Top of GIVEN RECORDS
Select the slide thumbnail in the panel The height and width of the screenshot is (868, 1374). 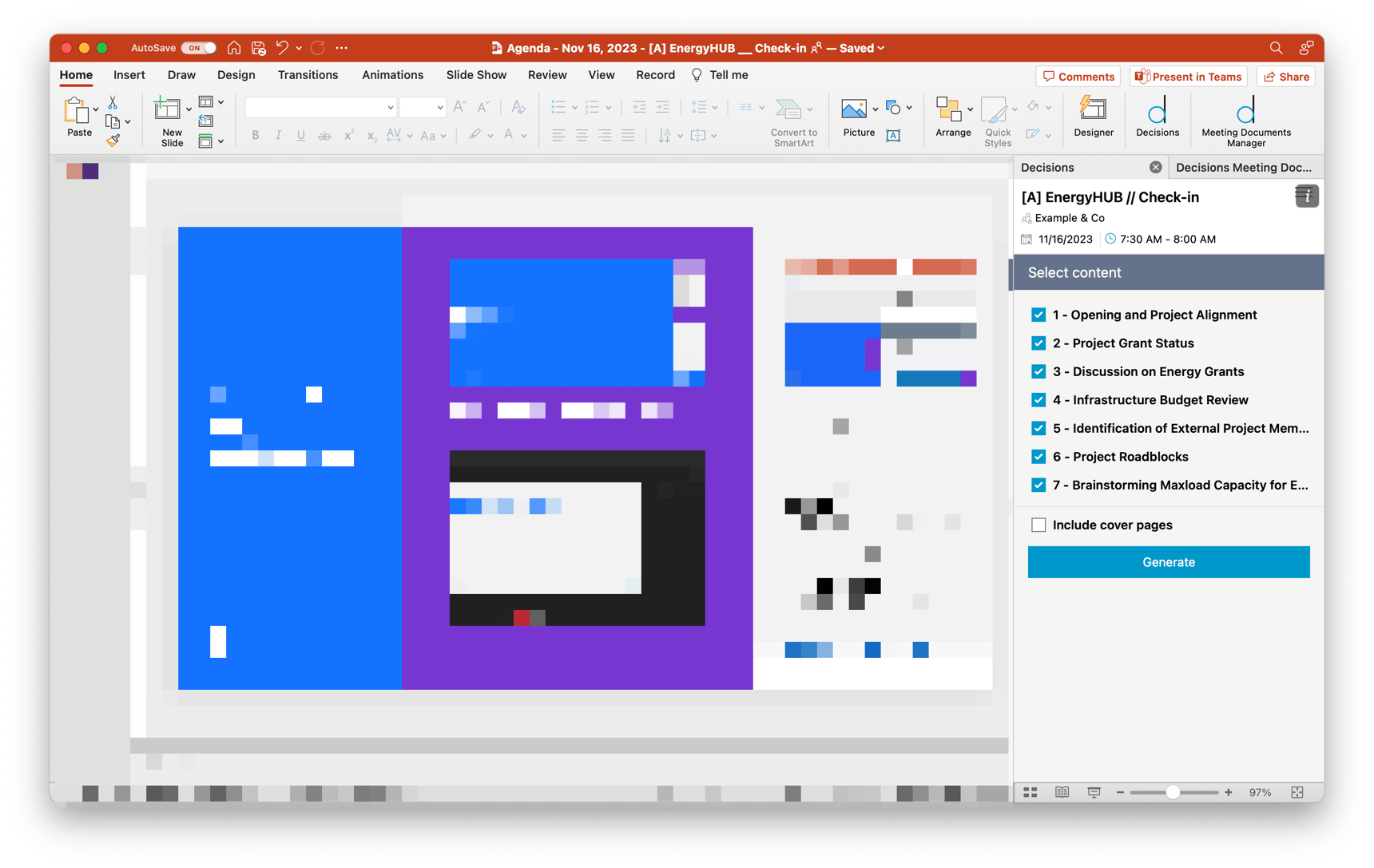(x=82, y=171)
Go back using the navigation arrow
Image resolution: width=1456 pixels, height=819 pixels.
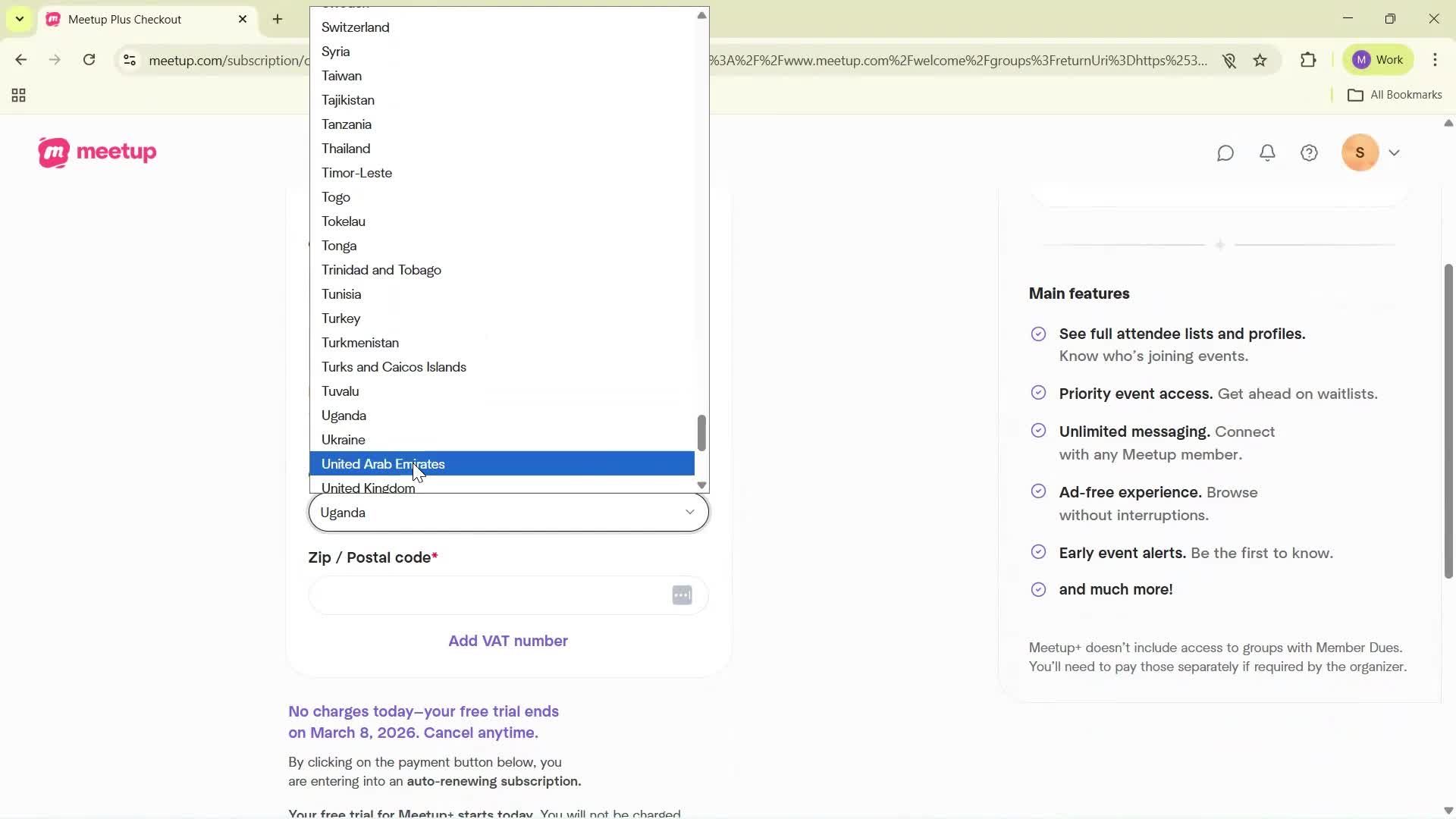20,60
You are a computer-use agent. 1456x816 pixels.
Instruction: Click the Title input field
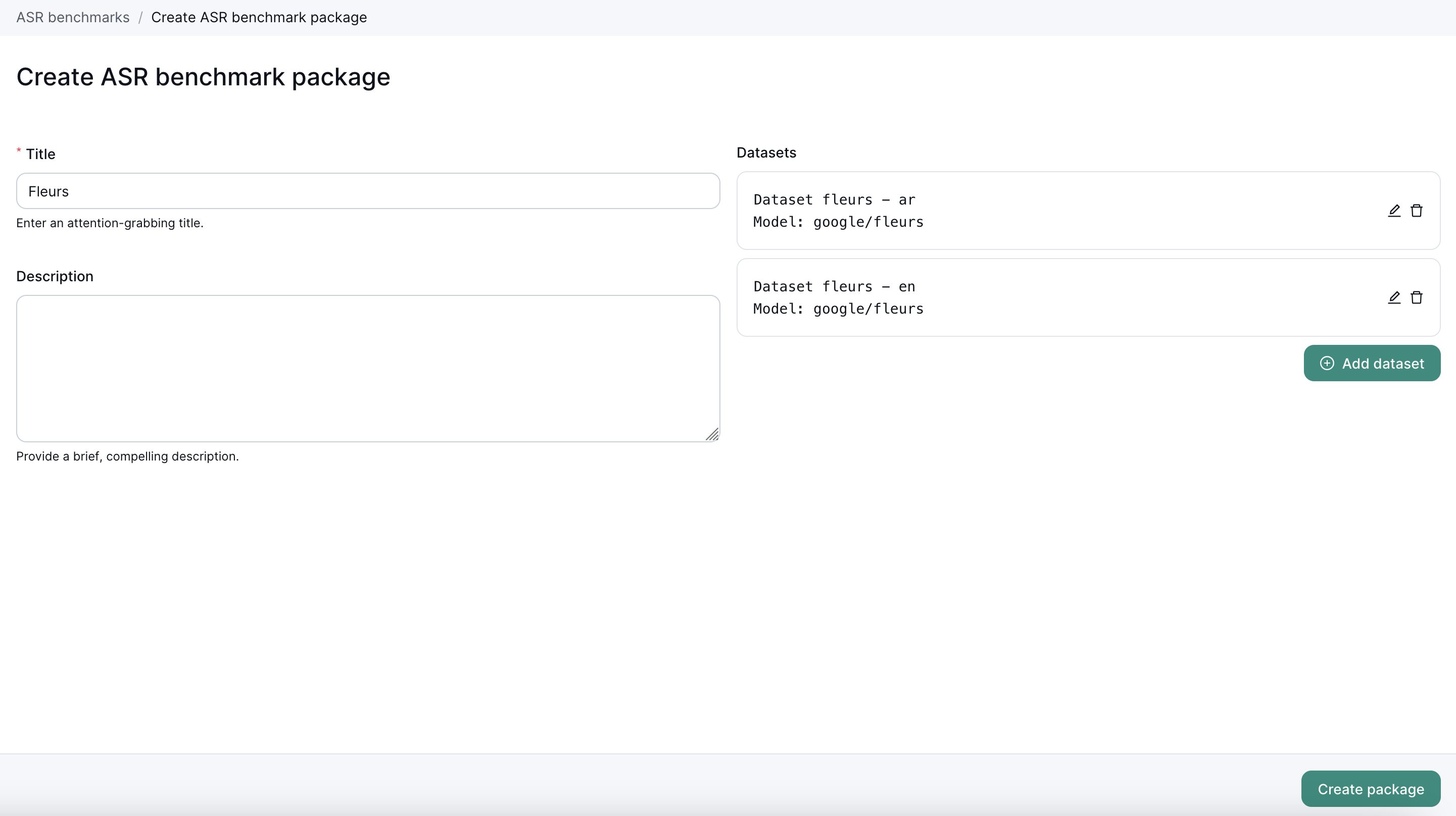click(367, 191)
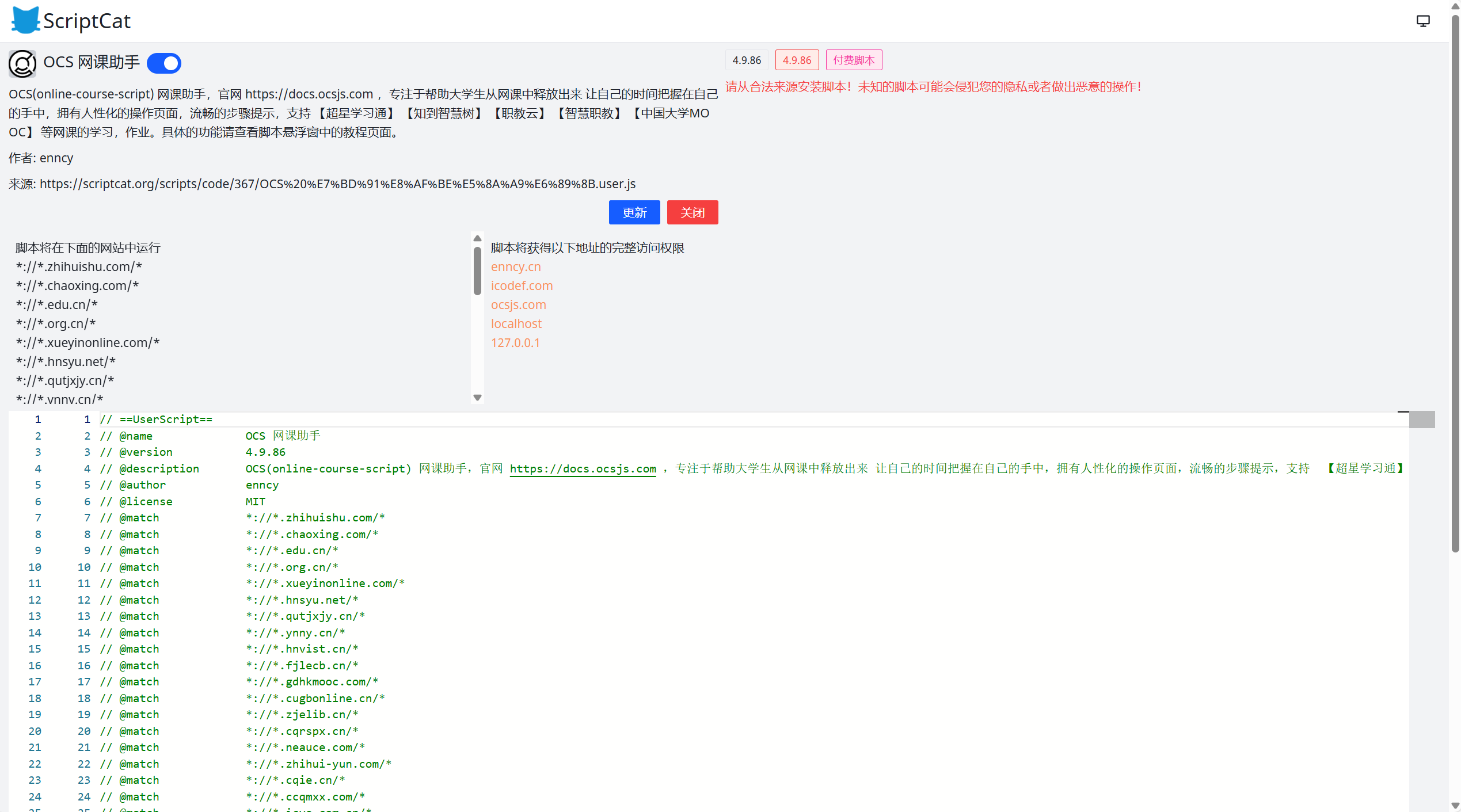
Bottom of GIVEN RECORDS
[YOUR GOAL] Your answer must be the lines from the one holding "Image resolution: width=1456" through the final line of the records above, exactly as written and without any pictures.

[RESPONSE BELOW]
Image resolution: width=1456 pixels, height=819 pixels.
20,60
You are a computer-use agent. 1456x816 pixels.
Instruction: Click the Title input field
click(367, 191)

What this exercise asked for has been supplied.